El presidente de Estados Unidos, Donald Trump, anunció una pausa de dos semanas en las operaciones militares contra Irán, en lo que calificó como un paso hacia la desescalada del conflicto y una oportunidad para avanzar en negociaciones diplomáticas.
La decisión fue comunicada poco antes de que venciera el ultimátum impuesto por Washington para que Teherán reabriera el estratégico estrecho de Ormuz, una vía clave por donde transita cerca del 20 % del petróleo mundial.
Según el mandatario, el alto el fuego está condicionado a la “apertura completa, inmediata y segura” de esta ruta marítima. Horas después, autoridades iraníes confirmaron la aceptación de la tregua temporal, aunque advirtieron que esto no implica el fin del conflicto.
El acuerdo, descrito como un cese de hostilidades recíproco, habría sido facilitado por mediación de Pakistán, tras conversaciones con su primer ministro y altos mandos militares. De acuerdo con Trump, ambas partes estarían cerca de cerrar un entendimiento más amplio, basado en una propuesta de varios puntos presentada por Irán, que incluye garantías de navegación y posibles alivios en sanciones.
Durante las dos semanas de tregua, se prevé el inicio de negociaciones formales entre Washington y Teherán, en un intento por evitar una escalada mayor en la región.

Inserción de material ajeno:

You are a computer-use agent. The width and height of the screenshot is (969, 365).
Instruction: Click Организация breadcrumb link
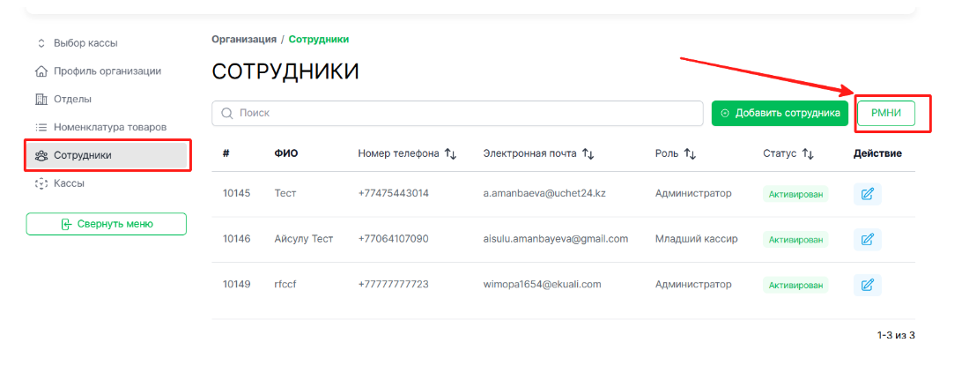[243, 40]
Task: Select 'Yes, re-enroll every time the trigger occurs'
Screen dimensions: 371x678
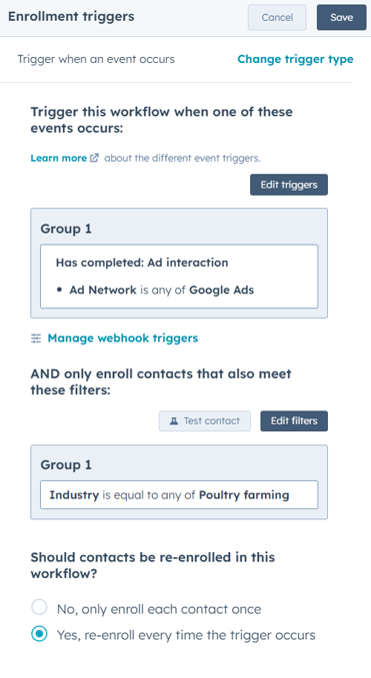Action: click(x=39, y=634)
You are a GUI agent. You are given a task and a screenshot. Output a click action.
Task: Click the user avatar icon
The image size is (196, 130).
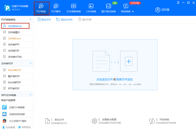pos(158,10)
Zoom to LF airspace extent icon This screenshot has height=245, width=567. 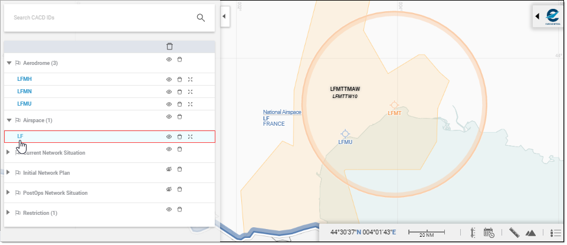pyautogui.click(x=190, y=136)
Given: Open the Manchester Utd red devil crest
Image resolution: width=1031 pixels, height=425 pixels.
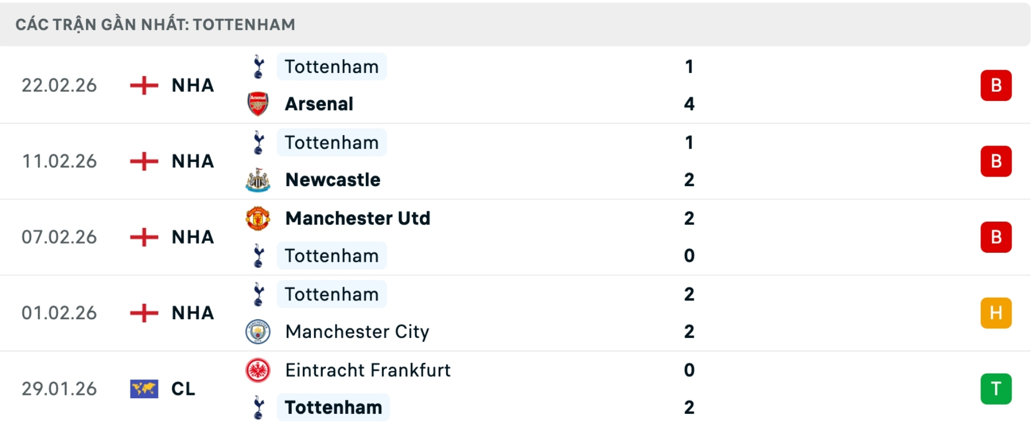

El anuncio llega en medio de una fuerte tensión internacional, marcada por ataques recientes a infraestructuras en territorio iraní y advertencias de represalias. En las horas previas al acuerdo, se reportaron bombardeos contra instalaciones clave, incluyendo puentes y zonas energéticas, lo que elevó la preocupación global por un conflicto de mayor alcance.
Organismos internacionales habían expresado inquietud ante la posibilidad de ataques a infraestructuras civiles. Desde la Organización de las Naciones Unidas se alertó sobre las consecuencias humanitarias de este tipo de acciones, mientras líderes religiosos y diplomáticos pidieron contención.
Por su parte, Irán había advertido que respondería a cualquier agresión atacando objetivos estratégicos en países vecinos del golfo Pérsico, lo que aumentó el riesgo de una confrontación regional.
El impacto del conflicto también se ha reflejado en los mercados energéticos. Tras el anuncio de la tregua, los precios del petróleo mostraron alta volatilidad, en un contexto de incertidumbre sobre el suministro global.